All but one of Newark’s 13 charter schools had higher third grade reading rates than the Newark district’s 19% third grade reading rate, though some not by much, according to the analysis of the data. All together, 40% of Newark’s charter third graders passed the New Jersey state reading exam last year, the analysis shows.
Now, not each charter school has the same level of success in teaching students how to read. But for schools like Gray Charter School and North Star Academy, a reading instruction program that incorporates the science of literacy—a data-driven approach that emphasizes phonics—is making a huge difference. While 73% of third-graders who attend the district schools can’t read at grade level (a benchmark for future academic success and college completion), 77% of Gray Charter students are reading at grade level. At North Star it’s 60%, according to last spring’s state standardized tests. And that’s after two pandemic-interrupted years of school, a remarkable learning recovery.
“Our school leaders have immersed themselves in the science of reading and are ensuring our students receive targeted instruction that matches the research on how students best learn to read,” said Juliana Worrell, chief academic officer K-8 for Uncommon Schools, of which North Star is a part. “That coupled with targeted, small group instruction (tutoring) built into the school day has allowed us to accelerate learning and get a large number of students to proficiency.”
The only public charter that didn’t best Newark district schools was Marion P. Thomas, which has had to completely rewrite its curricula since it broke with BRICK Education Network.
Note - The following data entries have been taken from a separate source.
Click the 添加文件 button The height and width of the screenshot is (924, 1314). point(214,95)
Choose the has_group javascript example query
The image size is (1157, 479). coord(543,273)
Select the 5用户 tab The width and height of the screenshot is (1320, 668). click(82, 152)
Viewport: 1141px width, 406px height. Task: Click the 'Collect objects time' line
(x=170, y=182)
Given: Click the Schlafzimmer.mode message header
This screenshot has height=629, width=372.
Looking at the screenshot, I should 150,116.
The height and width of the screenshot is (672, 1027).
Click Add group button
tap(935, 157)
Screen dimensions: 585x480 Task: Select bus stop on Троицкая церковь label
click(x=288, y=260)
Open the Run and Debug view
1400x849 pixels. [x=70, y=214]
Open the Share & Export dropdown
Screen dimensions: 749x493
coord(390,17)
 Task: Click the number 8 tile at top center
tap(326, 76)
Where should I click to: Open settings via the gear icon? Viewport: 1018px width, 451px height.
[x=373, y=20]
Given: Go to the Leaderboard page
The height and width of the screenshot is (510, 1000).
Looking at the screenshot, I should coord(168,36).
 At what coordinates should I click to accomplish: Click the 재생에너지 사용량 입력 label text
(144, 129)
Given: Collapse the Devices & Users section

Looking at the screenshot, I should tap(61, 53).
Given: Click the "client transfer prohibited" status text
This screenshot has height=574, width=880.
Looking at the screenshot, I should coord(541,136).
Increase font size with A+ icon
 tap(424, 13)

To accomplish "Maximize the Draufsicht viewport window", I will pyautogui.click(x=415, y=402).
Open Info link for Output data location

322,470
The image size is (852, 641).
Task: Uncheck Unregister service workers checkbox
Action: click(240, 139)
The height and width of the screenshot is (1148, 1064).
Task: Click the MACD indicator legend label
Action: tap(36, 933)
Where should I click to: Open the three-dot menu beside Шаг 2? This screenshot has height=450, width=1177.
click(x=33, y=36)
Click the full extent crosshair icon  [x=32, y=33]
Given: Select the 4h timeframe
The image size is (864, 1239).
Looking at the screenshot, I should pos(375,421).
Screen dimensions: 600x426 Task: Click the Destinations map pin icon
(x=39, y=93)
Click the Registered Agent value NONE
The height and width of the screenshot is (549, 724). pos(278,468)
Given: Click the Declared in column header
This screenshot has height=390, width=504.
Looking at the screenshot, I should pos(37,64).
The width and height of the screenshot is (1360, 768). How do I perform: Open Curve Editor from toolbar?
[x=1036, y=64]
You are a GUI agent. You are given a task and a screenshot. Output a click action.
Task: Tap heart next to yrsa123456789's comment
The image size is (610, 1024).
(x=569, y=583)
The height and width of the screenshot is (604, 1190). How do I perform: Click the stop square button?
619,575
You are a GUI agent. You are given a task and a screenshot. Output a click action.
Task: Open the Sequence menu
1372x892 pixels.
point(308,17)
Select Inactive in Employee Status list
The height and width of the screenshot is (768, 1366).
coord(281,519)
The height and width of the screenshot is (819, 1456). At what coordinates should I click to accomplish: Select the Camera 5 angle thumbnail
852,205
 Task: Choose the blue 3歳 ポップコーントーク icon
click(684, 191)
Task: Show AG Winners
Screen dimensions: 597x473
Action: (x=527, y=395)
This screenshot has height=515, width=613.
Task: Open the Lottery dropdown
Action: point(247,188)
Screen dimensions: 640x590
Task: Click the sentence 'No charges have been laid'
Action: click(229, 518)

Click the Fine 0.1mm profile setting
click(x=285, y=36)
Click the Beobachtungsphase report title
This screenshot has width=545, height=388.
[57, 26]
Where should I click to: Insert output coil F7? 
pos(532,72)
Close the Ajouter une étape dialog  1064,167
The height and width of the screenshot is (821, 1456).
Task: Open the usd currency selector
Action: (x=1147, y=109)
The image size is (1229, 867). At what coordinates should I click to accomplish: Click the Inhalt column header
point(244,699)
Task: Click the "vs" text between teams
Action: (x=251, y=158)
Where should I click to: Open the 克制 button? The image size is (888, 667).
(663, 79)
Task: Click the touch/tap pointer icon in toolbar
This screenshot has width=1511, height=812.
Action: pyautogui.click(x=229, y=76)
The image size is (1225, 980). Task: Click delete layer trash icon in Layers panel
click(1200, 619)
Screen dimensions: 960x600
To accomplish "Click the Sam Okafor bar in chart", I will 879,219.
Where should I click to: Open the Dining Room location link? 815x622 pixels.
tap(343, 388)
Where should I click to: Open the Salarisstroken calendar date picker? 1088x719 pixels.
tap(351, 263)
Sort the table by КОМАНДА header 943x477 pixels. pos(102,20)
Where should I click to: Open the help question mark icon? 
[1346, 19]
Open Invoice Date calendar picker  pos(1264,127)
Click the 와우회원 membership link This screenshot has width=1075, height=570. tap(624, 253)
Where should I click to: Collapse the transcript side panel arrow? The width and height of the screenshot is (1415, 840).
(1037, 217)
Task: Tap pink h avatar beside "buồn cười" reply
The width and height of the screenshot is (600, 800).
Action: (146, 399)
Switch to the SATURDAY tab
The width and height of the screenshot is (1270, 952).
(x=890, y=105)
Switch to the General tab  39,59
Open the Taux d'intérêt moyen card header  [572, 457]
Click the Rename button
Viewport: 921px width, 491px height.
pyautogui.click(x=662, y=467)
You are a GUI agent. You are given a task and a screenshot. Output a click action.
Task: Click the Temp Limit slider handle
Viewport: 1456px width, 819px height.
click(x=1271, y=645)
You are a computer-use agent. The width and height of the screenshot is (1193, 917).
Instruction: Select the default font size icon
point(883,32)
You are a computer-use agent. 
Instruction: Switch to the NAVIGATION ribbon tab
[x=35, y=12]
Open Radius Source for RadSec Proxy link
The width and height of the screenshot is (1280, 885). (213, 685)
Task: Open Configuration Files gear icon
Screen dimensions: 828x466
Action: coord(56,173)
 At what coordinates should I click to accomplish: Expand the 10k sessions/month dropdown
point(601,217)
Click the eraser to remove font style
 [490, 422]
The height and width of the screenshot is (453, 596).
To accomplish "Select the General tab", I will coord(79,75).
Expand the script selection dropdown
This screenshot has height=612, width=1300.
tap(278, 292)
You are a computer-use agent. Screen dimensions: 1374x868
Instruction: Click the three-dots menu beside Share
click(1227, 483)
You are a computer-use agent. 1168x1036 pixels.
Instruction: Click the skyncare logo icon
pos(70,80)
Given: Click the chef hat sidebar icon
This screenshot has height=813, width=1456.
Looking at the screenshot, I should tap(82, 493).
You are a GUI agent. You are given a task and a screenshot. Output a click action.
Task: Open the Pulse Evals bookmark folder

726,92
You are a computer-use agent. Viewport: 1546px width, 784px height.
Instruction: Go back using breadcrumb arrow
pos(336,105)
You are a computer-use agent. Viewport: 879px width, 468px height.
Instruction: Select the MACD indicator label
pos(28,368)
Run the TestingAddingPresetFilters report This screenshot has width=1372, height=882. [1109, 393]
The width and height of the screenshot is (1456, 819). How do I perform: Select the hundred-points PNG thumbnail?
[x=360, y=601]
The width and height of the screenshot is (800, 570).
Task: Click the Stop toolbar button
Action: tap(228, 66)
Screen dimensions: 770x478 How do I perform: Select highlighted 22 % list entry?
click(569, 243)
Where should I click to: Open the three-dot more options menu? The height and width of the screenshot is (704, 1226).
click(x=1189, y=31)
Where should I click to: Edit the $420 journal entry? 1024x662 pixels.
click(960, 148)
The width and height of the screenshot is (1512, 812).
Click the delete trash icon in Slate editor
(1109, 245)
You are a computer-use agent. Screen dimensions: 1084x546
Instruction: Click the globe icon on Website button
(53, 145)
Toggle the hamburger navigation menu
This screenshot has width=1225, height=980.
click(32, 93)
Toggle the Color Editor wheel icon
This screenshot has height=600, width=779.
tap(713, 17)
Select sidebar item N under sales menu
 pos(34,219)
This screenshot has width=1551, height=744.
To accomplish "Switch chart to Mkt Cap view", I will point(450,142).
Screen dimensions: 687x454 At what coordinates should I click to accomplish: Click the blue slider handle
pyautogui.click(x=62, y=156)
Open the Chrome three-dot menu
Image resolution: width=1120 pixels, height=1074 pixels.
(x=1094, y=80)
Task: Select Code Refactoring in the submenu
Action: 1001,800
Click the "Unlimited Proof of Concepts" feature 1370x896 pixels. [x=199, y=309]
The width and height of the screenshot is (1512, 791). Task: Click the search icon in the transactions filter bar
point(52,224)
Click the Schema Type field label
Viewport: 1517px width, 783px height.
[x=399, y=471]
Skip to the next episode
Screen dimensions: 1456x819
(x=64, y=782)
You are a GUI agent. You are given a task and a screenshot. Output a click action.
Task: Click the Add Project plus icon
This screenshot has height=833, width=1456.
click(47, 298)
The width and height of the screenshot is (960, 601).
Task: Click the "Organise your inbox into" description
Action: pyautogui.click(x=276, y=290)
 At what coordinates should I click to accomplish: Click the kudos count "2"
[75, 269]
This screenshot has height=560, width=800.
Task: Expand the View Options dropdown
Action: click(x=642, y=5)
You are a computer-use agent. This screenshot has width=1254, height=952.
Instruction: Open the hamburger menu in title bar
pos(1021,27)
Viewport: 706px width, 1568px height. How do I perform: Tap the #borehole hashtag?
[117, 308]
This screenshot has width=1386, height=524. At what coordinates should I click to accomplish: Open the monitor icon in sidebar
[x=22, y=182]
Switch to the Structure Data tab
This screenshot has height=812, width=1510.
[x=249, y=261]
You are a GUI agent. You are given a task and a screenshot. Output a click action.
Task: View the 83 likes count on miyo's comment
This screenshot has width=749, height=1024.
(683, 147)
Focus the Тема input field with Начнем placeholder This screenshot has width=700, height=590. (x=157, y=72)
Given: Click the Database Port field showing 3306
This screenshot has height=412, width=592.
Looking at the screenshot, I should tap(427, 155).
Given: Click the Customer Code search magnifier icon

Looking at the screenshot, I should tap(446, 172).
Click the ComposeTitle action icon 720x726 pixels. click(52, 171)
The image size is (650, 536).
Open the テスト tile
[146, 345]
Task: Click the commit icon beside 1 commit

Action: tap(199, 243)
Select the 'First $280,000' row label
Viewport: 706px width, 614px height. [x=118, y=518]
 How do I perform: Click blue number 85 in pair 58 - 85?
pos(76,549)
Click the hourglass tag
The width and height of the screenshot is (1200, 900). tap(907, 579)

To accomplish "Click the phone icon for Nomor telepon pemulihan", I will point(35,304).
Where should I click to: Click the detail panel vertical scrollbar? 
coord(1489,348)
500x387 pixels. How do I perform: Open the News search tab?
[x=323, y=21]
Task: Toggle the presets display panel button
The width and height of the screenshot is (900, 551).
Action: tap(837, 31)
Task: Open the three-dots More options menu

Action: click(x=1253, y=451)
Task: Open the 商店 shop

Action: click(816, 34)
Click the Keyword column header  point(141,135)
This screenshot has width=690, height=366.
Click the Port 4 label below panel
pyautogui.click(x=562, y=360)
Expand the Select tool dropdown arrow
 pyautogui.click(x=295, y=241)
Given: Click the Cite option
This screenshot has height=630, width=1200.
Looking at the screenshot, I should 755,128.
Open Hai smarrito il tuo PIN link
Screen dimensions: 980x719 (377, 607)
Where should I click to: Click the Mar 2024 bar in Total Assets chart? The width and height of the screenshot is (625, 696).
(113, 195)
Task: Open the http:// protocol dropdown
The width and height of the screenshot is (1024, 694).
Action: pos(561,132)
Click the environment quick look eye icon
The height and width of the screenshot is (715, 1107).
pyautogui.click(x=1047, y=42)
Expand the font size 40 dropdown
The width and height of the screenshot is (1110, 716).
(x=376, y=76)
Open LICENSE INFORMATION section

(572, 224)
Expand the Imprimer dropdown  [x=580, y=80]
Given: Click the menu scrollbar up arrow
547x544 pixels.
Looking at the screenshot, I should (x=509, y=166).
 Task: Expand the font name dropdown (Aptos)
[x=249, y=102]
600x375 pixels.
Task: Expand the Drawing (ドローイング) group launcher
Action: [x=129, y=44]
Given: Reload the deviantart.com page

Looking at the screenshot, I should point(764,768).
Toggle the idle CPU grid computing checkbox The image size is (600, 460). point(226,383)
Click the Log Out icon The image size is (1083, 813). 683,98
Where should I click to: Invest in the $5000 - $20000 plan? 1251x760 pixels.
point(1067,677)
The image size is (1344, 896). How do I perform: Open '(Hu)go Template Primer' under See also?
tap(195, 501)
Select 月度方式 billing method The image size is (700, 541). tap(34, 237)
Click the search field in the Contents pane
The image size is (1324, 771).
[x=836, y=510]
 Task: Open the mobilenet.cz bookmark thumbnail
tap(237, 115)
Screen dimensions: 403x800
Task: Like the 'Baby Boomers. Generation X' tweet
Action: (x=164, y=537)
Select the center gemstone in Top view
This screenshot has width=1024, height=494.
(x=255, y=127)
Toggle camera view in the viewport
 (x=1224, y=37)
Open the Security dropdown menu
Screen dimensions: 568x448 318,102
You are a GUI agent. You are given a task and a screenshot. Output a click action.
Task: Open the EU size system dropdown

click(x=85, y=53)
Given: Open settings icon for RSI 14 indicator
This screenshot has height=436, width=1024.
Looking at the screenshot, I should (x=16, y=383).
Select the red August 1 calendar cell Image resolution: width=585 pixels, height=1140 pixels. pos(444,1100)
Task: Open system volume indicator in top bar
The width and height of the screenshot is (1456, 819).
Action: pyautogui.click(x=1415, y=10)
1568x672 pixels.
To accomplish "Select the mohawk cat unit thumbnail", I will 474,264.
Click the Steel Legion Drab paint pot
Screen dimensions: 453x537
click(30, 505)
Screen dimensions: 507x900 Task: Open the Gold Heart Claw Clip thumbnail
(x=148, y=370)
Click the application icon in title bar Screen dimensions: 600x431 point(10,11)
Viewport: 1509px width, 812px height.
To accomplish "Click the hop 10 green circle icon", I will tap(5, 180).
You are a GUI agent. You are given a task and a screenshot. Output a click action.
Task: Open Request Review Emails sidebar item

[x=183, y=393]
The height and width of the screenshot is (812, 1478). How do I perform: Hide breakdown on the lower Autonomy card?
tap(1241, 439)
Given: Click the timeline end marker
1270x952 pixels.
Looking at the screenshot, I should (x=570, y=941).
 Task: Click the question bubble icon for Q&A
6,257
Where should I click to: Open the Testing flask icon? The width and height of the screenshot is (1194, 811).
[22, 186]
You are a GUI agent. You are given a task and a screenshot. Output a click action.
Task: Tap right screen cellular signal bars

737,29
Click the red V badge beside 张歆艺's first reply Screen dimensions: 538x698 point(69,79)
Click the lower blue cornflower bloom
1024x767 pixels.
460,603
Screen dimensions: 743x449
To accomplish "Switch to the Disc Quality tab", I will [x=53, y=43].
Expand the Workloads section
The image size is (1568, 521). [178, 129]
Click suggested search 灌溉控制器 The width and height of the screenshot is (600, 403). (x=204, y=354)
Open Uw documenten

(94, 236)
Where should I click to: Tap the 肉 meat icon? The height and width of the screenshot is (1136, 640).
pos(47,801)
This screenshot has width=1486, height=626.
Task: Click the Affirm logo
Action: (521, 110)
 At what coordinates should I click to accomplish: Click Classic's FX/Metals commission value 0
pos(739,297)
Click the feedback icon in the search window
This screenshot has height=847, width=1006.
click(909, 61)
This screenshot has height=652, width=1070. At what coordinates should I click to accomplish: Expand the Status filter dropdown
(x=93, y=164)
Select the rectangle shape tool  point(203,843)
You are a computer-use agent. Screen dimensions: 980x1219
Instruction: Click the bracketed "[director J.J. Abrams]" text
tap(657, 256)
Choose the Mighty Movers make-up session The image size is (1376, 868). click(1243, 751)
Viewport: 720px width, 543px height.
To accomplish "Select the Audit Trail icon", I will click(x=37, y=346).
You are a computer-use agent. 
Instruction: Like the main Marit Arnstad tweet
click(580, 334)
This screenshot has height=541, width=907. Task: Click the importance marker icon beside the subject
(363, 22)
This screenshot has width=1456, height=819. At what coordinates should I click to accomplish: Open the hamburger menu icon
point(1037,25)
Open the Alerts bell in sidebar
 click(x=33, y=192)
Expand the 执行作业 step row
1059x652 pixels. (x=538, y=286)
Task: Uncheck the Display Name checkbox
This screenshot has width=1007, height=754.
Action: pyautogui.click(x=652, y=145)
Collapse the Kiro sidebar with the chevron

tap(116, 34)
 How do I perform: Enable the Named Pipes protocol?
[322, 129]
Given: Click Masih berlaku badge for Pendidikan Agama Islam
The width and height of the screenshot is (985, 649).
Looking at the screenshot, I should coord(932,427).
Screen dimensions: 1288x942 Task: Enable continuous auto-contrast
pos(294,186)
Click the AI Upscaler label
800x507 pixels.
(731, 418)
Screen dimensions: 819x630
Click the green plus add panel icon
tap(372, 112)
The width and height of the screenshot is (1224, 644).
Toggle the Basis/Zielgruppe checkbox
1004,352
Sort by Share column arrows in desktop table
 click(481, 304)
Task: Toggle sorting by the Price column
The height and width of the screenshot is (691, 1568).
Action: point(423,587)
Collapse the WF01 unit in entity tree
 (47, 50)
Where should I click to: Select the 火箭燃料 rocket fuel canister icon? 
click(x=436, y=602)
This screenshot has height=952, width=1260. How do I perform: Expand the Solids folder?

The school has also had difficulty getting students to attend tutoring, a problem many schools share, and has partnered with Teach for America to provide one-on-one tutoring for all students during the school year and the summer.
It is unclear if Newark Public Schools District employs the science of reading into literacy instruction. Its curriculum guide defines literacy this way:
Inherent in the goals and practices of the Office of Language Arts Literacy are four assumptions about literacy learning:
- First, literacy learning is an active process for constructing meaning through the use of prior knowledge and understanding.
- Second, literacy develops in a social context; the use of language almost always relates to others.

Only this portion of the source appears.